**Activity**
Copy the lines word for word. Begin at the line that contains "Screen dimensions: 571x494" and end with the final line of the data.

**Stored data entries**
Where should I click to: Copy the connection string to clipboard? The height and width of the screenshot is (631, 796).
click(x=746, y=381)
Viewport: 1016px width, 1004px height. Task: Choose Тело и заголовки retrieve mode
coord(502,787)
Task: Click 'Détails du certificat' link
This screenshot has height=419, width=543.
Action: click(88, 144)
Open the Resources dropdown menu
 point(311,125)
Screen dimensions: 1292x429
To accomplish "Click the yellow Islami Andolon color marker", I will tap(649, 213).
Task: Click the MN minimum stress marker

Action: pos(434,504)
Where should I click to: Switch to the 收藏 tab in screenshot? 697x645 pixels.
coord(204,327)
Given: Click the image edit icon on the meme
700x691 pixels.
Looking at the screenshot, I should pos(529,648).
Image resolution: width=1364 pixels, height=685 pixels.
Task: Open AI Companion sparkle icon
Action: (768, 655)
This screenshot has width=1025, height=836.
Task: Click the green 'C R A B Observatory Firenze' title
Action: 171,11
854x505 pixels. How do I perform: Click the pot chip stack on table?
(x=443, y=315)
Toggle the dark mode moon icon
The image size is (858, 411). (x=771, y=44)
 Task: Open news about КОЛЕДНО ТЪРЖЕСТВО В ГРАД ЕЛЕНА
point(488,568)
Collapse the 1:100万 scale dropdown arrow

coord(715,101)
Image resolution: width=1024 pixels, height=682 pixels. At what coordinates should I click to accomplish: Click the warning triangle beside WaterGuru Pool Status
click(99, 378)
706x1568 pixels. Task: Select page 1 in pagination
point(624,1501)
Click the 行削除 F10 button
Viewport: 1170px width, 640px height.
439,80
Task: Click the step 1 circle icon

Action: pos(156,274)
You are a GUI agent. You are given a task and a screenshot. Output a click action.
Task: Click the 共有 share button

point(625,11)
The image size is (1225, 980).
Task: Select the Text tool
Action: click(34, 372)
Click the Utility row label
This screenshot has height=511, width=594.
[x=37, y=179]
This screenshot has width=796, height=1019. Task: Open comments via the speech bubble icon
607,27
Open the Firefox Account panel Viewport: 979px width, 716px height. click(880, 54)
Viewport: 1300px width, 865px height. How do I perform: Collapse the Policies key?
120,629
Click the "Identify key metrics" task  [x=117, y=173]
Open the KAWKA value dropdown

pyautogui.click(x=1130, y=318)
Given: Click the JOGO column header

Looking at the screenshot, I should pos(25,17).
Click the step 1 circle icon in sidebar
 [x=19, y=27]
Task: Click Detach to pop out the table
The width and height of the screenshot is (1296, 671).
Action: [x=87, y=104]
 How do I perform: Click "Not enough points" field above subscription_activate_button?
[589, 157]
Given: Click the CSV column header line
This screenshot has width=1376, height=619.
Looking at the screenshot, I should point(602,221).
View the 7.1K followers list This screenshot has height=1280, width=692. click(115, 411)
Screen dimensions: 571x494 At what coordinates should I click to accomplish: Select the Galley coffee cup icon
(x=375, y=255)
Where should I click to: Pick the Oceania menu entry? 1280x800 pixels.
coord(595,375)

**Finished task**
Screen dimensions: 571x494 At what coordinates should I click to accomplish: Select the Galley coffee cup icon
(x=375, y=255)
Where should I click to: Pick the Oceania menu entry? 1280x800 pixels.
coord(595,375)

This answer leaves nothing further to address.